Set of tasks:
**a)** In the solution below about projecting a domain of integration onto the xy-plane, rewrite the part (b) working, which starts "(b) We have", as a short list of its main steps.
**b)** In the solution below about projecting a domain of integration onto the xy-plane, what range does z cover in the domain W for part (a)?

Text provided:
Answer
(a) ${\cal D} = \left\{ {\left( {x,y} \right)|0 \le x \le 1,0 \le y \le x} \right\}$
(b) ${\cal D} = \left\{ {\left( {x,y} \right)|0 \le x \le 1,0 \le y \le \sqrt {1 - {x^2}} } \right\}$
Work Step by Step
(a) We have $\mathop \smallint \limits_0^1 \mathop \smallint \limits_0^x \mathop \smallint \limits_0^{{x^2} + {y^2}} f\left( {x,y,z} \right){\rm{d}}z{\rm{d}}y{\rm{d}}x$.
From the order of the integral we obtain the domain ${\cal W}$:
$0 \le x \le 1$, ${\ \ \ }$ $0 \le y \le x$, ${\ \ \ }$ $0 \le z \le {x^2} + {y^2}$
Thus, the projection of ${\cal W}$ onto the $xy$-plane is described by
${\cal D} = \left\{ {\left( {x,y} \right)|0 \le x \le 1,0 \le y \le x} \right\}$
(b) We have $\mathop \smallint \limits_0^1 \mathop \smallint \limits_0^{\sqrt {1 - {x^2}} } \mathop \smallint \limits_2^4 f\left( {x,y,z} \right){\rm{d}}z{\rm{d}}y{\rm{d}}x$.
From the order of the integral we obtain the domain ${\cal W}$:
$0 \le x \le 1$, ${\ \ \ }$ $0 \le y \le \sqrt {1 - {x^2}} $, ${\ \ \ }$ $2 \le z \le 4$
Thus, the projection of ${\cal W}$ onto the $xy$-plane is described by
${\cal D} = \left\{ {\left( {x,y} \right)|0 \le x \le 1,0 \le y \le \sqrt {1 - {x^2}} } \right\}$

Raw data:
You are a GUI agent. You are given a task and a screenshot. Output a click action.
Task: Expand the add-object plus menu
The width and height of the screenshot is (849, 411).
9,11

Results for each task:
**a)**
- The integral is ∫₀¹ ∫₀^√(1−x²) ∫₂⁴ f(x, y, z) dz dy dx.
- The order of the integral gives the domain W: 0 ≤ x ≤ 1, 0 ≤ y ≤ √(1−x²), 2 ≤ z ≤ 4.
- The projection of W onto the xy-plane is D = {(x, y) | 0 ≤ x ≤ 1, 0 ≤ y ≤ √(1−x²)}.

**b)** In part (a), z ranges from 0 to x² + y², so 0 ≤ z ≤ x² + y².